Extracted text
##############################
Wednesday, April 1, 2009

"... Arab irrelevance..."

Marc Lynch in FP, here

 "...Meanwhile, Hosni Mubarak has now skipped two summits in a row, without even bothering to provide an official explanation (even if his efforts to convince others to stay away failed miserably).  Jordan's King Abdullah reportedly went home early because he was upset that he wasn't met by the Emir at the airport (of such stuff is high politics made in the Arab world).  Much of the summit was overshadowed by the pyrotechnics between Moammar Qaddafi and Saudi Arabia's King Abdullah, and the Qatari Emir's efforts to smooth over the public spat.  Iraqi Prime Minister Nuri al-Maliki seems to have gone home empty-handed after the Saudi King refused to meet with him, nobody agreed to cancel debt, and the vacuous official statement declined to include boilerplate praise for improved Iraqi security or democracy. Hamas issued a statement complaining that the Summit did nothing for the Palestinians and ignored the threat posed by Netanyahu.  (And that's not even getting into the support for Omar Bashir, which I'll write more about later.)
##############################
Raw data
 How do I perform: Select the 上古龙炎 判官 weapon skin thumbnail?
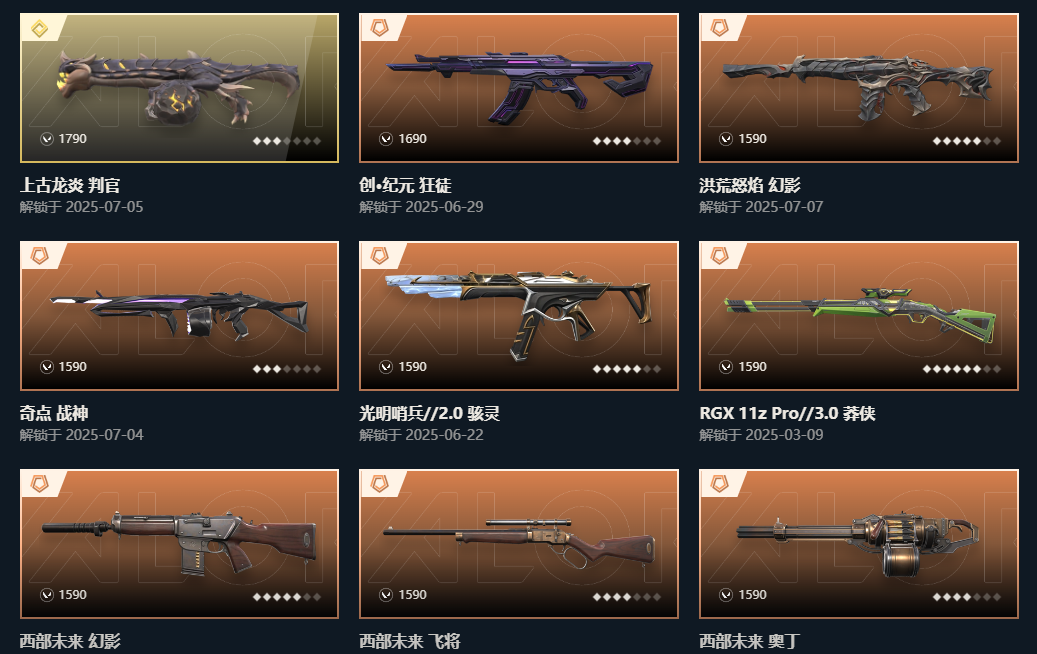click(x=179, y=88)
##############################
What is asked
a – List each reason the Arab summit excerpt gives for Nuri al-Maliki going home empty-handed.
b – According to the Arab summit excerpt, why did Jordan's King Abdullah reportedly go home early?
c – Using the Arab summit excerpt, decide whether each statement agrees with it. Answer yes or no for each, and quote the words that decide it.
(i) Hosni Mubarak gave an official explanation for skipping the summits.
(ii) Hamas complained that the Summit did nothing for the Palestinians.
(iii) The public spat was between Moammar Qaddafi and Jordan's King Abdullah.

Answers by task
a –
- The Saudi King refused to meet with him.
- Nobody agreed to cancel debt.
- The official statement declined to include boilerplate praise for improved Iraqi security or democracy.

b – He was upset that he wasn't met by the Emir at the airport.

c –
(i) No: "without even bothering to provide an official explanation"
(ii) Yes: "Hamas issued a statement complaining that the Summit did nothing for the Palestinians"
(iii) No: "the pyrotechnics between Moammar Qaddafi and Saudi Arabia's King Abdullah"